Zilker boutique hotel Carpenter Hotel and its restaurant Carpenters Hall and cafe Hot L Coffee are all now open at 400 Josephine Street. Leading the food is chef Grae Nonas, who is approaching the menus with Austin and Central Texas angles, from breakfast tacos to kolaches to schnitzels to spaetzles to pies.
“The food is a fresh eyes-approach of the Texas/Austin past,” Nonas explained, “but also it’s just fresh eyes on our heritage and our cultures, traditions, and roots.”
Nonas wanted to make sure that there was a connection between his food and the restaurant space: “How you eat and what does the room feel like and does your food match the room? Does it feel like it lives there?” he said.

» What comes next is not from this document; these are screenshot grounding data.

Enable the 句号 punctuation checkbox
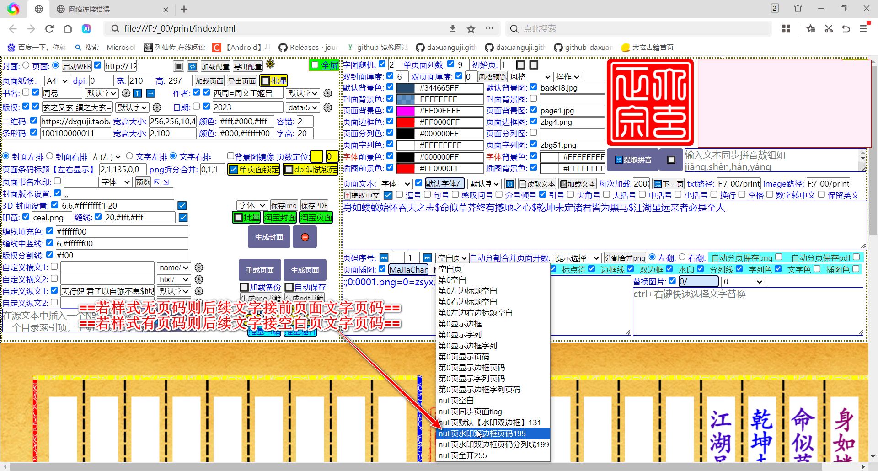This screenshot has width=878, height=471. (x=428, y=194)
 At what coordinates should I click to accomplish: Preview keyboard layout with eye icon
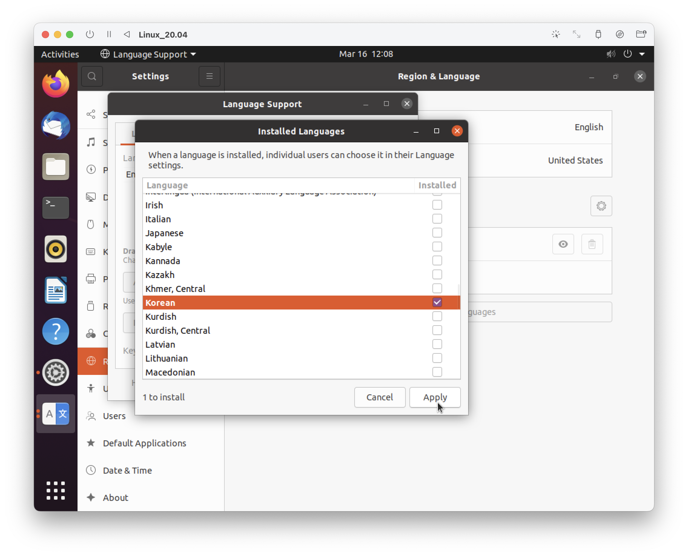(x=563, y=244)
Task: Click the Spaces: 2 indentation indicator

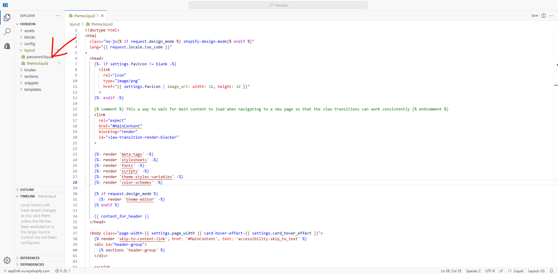Action: [x=473, y=271]
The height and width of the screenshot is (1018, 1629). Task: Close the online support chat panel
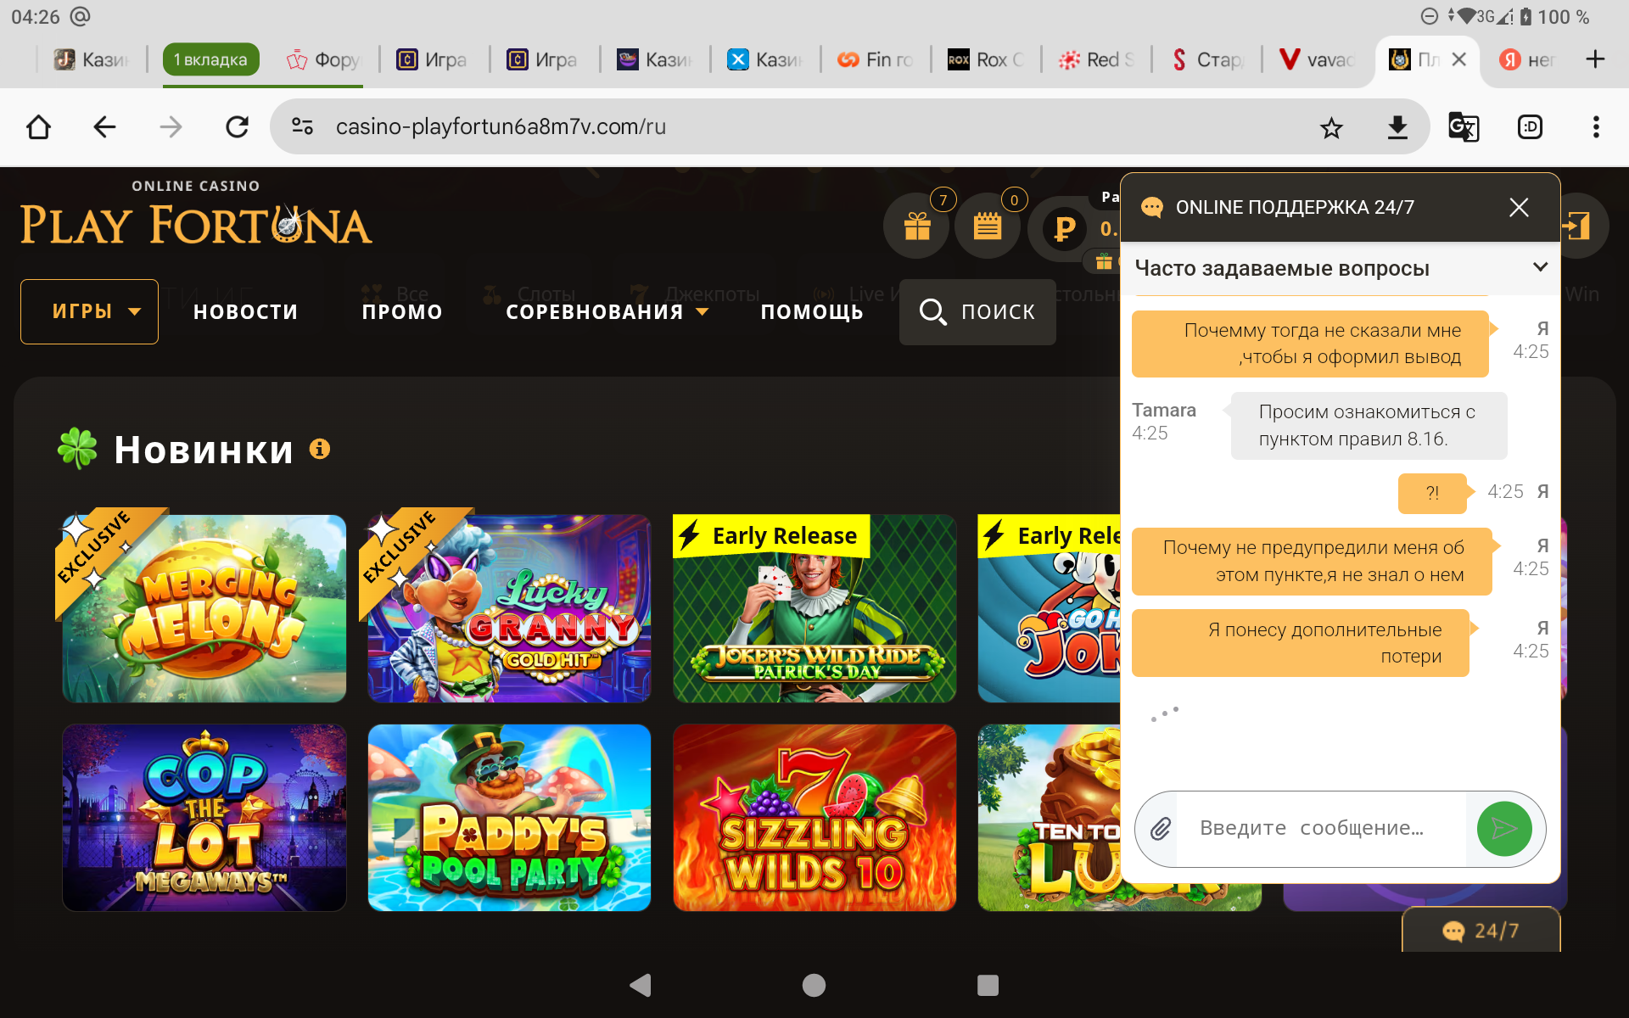1518,208
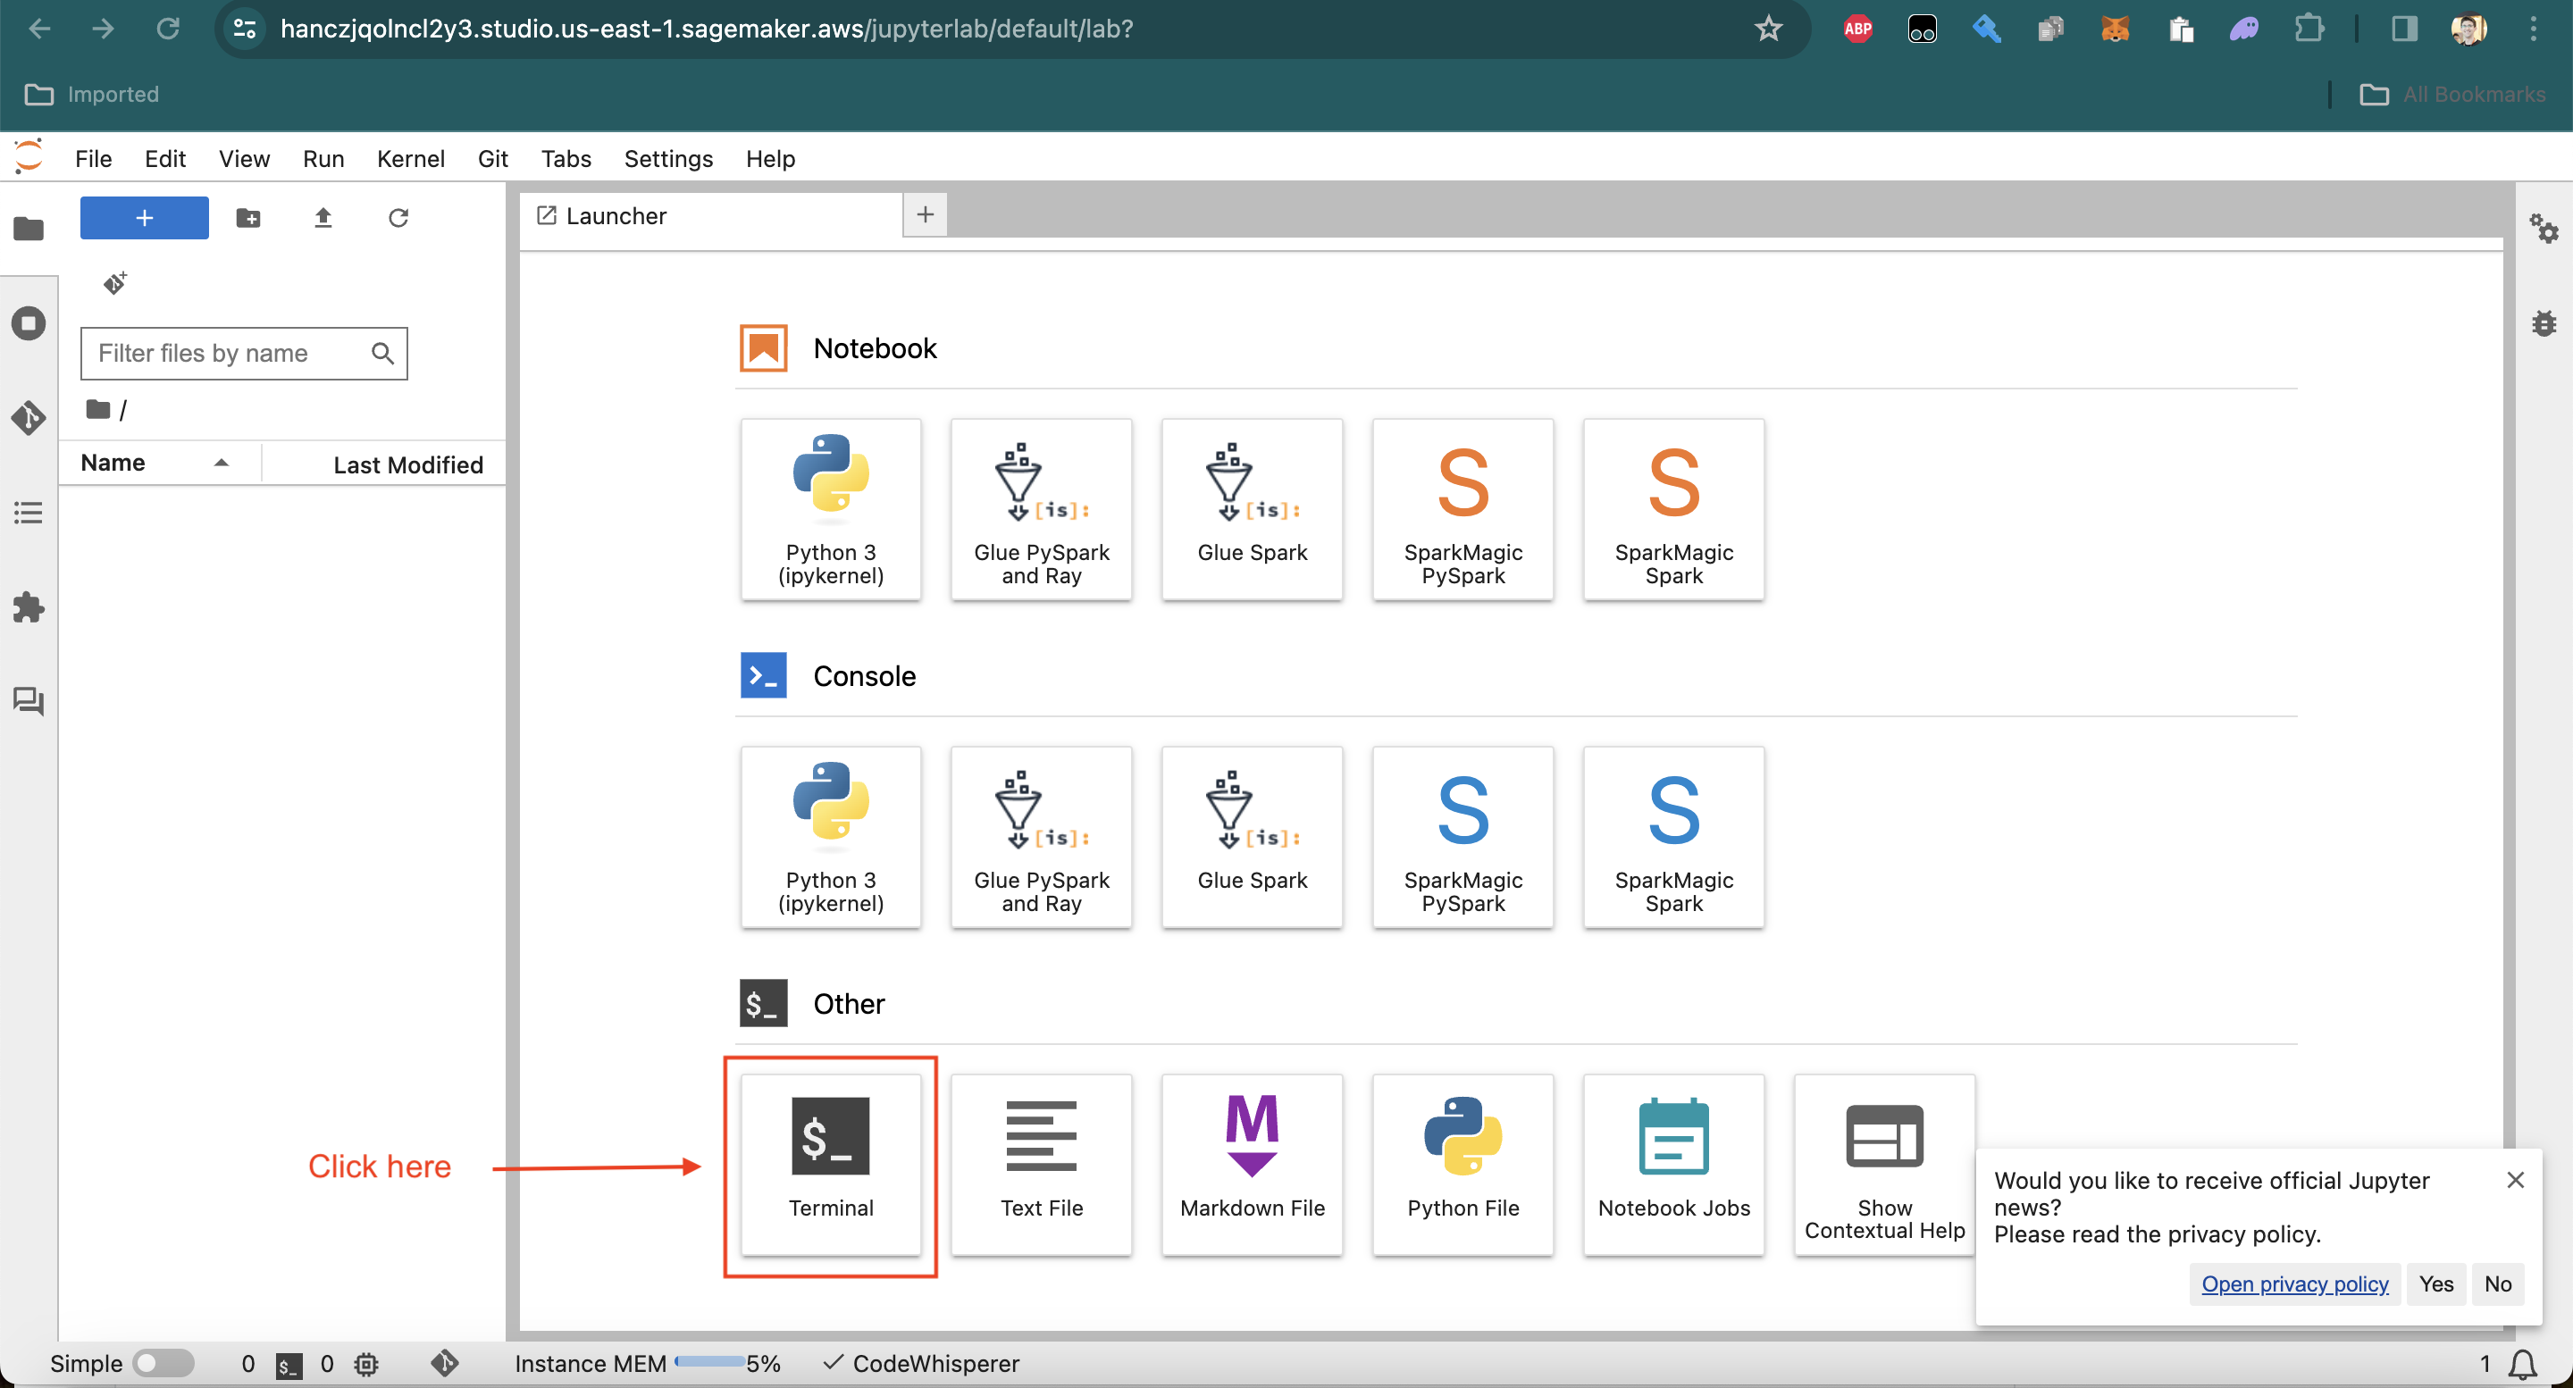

Take the chicken schnitzel, which Nonas saw as his ode to chicken fried steak, bringing together Central Texas, German, and Czech influences. The giant breaded chicken gets served with a black garlic chimichurri, making it all “super rib-sticking,” he explained.
One of the dishes he’s most excited about is the pozole verde that is made without any meat whatsoever. “I just wanted to take a stab at it and make something that has the depth and flavor and richness that pozole does have,” Nonas said.
Carpenters Hall is, after all, a hotel restaurant, so it will serve expected fare with slight Nonas-style variations. This includes onion rings served with black lime salt; french fries with Louisiana seasoning; a solid turkey club sandwich; a loaded baked potato “drowned in beurre monté,” creme fraiche, chives, and grated smoked cheese; and a “really gluttonous, dirty-style burger,” he said.
“It’s your meat-and-potatoes food, it’s food that you want to eat, it’s food that you kind of crave, and, in my opinion, it’s good that you want to revisit often. It’s food that you frequent,” Nonas said.
As for desserts, there will be pies, cookies, and cakes. Nonas is also overseeing the food at on-site cafe Hot L Coffe, which will feature breakfast tacos, a Spanish tortilla, along with pies, kolaches, and other pastries.
“The goal is to be a part of the community and to feed or serve our community in the best way that we know how, and I think that alone will impact the city in a positive way,” Nonas said. “This is about cooking great food for great people. Ultimately, the goal is that it’s the place that you want to be.”
“You want the hotel guests to feel like they’re in the crowd,” Nonas went on. Carpenters Hall, Carpenter Hotel, and Hot L Coffee are supposed to feel like “actual neighborhood joints” for both visitors and locals.
The hotel restaurant marks the Austin return of the chef, who left the city and restaurant Olamaie in 2016 to open Minneapolis’ Hewing Hotel’s Nordic restaurant Tullibee in 2016. He left that restaurant in 2017.
Managing the coffee shop, which will feature daytime-friendly food from Nonas and coffee from Merit, is Amanda Farris.
The space features terra cotta everywhere, from the balconies to the outdoor walls, as well as rusted metals, brick details, and muted colors. As a nod to its union hall roots, there’s a United Brother and Sisterhood banner inside of the restaurant. The dining space features a bar, bench seating, tables, and an open kitchen.
For the hotel, the group kept the original hall and most of the greenery, with the exception of two pecan trees, which had to be removed (the wood from those trees had to be used for the hotel, as directed by the Austin Environmental Commission. Take a tour of the space below.
The South Austin hotel took over what had been Austin Carpenters Local 1266 building. It’s being overseen by hospitality and management company Mighty Union, which includes Donald Kenney, Jack Barron (co-founding partner of the Ace Hotel Portland), and Jen Turner (Austin architect and designer). Also on board is food and beverage director Christina Skogly Knowlton, whose husband is Andrew Knowlton, now editor-at-large of food magazine Bon Appetit.